#### [Task goal]
Please update the rows below by replacing "Identify the location of" with "Give the position of" wherever it occurs, leaving everything else unchanged.

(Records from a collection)
________
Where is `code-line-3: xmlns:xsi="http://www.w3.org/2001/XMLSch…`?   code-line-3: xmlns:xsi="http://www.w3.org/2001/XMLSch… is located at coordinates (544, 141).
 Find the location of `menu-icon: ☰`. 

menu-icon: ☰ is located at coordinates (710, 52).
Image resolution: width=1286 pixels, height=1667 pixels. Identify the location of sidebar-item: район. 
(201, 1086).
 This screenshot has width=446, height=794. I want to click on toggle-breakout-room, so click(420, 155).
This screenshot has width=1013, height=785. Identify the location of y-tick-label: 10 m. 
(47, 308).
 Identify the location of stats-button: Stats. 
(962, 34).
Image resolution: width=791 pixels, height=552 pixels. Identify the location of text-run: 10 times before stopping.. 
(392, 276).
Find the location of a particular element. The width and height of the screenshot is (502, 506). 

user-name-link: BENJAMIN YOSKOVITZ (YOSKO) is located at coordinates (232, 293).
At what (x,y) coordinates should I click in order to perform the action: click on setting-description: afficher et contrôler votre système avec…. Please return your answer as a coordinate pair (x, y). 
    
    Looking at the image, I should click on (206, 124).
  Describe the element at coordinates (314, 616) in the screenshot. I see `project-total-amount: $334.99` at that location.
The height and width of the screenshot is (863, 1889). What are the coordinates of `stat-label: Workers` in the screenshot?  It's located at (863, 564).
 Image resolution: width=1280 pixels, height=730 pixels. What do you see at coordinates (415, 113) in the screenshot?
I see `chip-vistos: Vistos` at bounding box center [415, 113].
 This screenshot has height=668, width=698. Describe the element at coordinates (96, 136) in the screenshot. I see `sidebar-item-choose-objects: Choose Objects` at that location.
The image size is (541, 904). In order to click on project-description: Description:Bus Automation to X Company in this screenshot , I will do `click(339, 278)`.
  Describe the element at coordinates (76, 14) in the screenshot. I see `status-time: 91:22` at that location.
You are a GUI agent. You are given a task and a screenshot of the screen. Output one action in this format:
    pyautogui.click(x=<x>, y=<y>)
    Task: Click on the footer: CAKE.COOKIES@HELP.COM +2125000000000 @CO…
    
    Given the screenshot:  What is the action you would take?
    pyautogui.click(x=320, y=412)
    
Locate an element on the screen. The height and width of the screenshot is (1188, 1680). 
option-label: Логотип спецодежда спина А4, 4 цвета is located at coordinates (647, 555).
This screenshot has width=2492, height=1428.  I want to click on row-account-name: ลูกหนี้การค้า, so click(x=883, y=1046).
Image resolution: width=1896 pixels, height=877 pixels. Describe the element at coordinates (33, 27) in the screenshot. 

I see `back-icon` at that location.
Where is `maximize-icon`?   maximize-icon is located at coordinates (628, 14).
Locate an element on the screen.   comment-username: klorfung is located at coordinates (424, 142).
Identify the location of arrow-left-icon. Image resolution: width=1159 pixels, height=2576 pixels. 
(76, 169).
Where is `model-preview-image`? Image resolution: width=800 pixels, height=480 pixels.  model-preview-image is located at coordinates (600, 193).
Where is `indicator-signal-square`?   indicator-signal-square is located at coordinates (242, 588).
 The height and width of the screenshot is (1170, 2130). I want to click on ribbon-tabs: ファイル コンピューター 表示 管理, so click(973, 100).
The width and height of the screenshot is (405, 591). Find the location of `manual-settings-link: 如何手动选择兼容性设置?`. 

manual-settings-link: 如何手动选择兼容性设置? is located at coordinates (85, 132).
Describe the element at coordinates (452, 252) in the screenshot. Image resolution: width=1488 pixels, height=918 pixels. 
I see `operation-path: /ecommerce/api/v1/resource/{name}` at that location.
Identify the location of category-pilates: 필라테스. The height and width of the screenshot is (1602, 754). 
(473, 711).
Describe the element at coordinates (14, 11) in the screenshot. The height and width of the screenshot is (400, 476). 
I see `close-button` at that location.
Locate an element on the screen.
________
#### [Solved exercise]
Where is `code-line-3: xmlns:xsi="http://www.w3.org/2001/XMLSch…`?   code-line-3: xmlns:xsi="http://www.w3.org/2001/XMLSch… is located at coordinates (544, 141).
 Find the location of `menu-icon: ☰`. 

menu-icon: ☰ is located at coordinates (710, 52).
Image resolution: width=1286 pixels, height=1667 pixels. Give the position of sidebar-item: район. 
(201, 1086).
 This screenshot has width=446, height=794. I want to click on toggle-breakout-room, so click(420, 155).
This screenshot has width=1013, height=785. Give the position of y-tick-label: 10 m. 
(47, 308).
 Give the position of stats-button: Stats. 
(962, 34).
Image resolution: width=791 pixels, height=552 pixels. Give the position of text-run: 10 times before stopping.. 
(392, 276).
Find the location of a particular element. The width and height of the screenshot is (502, 506). 

user-name-link: BENJAMIN YOSKOVITZ (YOSKO) is located at coordinates (232, 293).
At what (x,y) coordinates should I click in order to perform the action: click on setting-description: afficher et contrôler votre système avec…. Please return your answer as a coordinate pair (x, y). 
    
    Looking at the image, I should click on (206, 124).
  Describe the element at coordinates (314, 616) in the screenshot. I see `project-total-amount: $334.99` at that location.
The height and width of the screenshot is (863, 1889). What are the coordinates of `stat-label: Workers` in the screenshot?  It's located at (863, 564).
 Image resolution: width=1280 pixels, height=730 pixels. What do you see at coordinates (415, 113) in the screenshot?
I see `chip-vistos: Vistos` at bounding box center [415, 113].
 This screenshot has height=668, width=698. Describe the element at coordinates (96, 136) in the screenshot. I see `sidebar-item-choose-objects: Choose Objects` at that location.
The image size is (541, 904). In order to click on project-description: Description:Bus Automation to X Company in this screenshot , I will do `click(339, 278)`.
  Describe the element at coordinates (76, 14) in the screenshot. I see `status-time: 91:22` at that location.
You are a GUI agent. You are given a task and a screenshot of the screen. Output one action in this format:
    pyautogui.click(x=<x>, y=<y>)
    Task: Click on the footer: CAKE.COOKIES@HELP.COM +2125000000000 @CO…
    
    Given the screenshot:  What is the action you would take?
    pyautogui.click(x=320, y=412)
    
Locate an element on the screen. The height and width of the screenshot is (1188, 1680). 
option-label: Логотип спецодежда спина А4, 4 цвета is located at coordinates (647, 555).
This screenshot has width=2492, height=1428.  I want to click on row-account-name: ลูกหนี้การค้า, so click(x=883, y=1046).
Image resolution: width=1896 pixels, height=877 pixels. Describe the element at coordinates (33, 27) in the screenshot. 

I see `back-icon` at that location.
Where is `maximize-icon`?   maximize-icon is located at coordinates (628, 14).
Locate an element on the screen.   comment-username: klorfung is located at coordinates (424, 142).
Give the position of arrow-left-icon. Image resolution: width=1159 pixels, height=2576 pixels. 
(76, 169).
Where is `model-preview-image`? Image resolution: width=800 pixels, height=480 pixels.  model-preview-image is located at coordinates (600, 193).
Where is `indicator-signal-square`?   indicator-signal-square is located at coordinates (242, 588).
 The height and width of the screenshot is (1170, 2130). I want to click on ribbon-tabs: ファイル コンピューター 表示 管理, so click(973, 100).
The width and height of the screenshot is (405, 591). Find the location of `manual-settings-link: 如何手动选择兼容性设置?`. 

manual-settings-link: 如何手动选择兼容性设置? is located at coordinates (85, 132).
Describe the element at coordinates (452, 252) in the screenshot. Image resolution: width=1488 pixels, height=918 pixels. 
I see `operation-path: /ecommerce/api/v1/resource/{name}` at that location.
Give the position of category-pilates: 필라테스. The height and width of the screenshot is (1602, 754). 
(473, 711).
Describe the element at coordinates (14, 11) in the screenshot. The height and width of the screenshot is (400, 476). 
I see `close-button` at that location.
Locate an element on the screen.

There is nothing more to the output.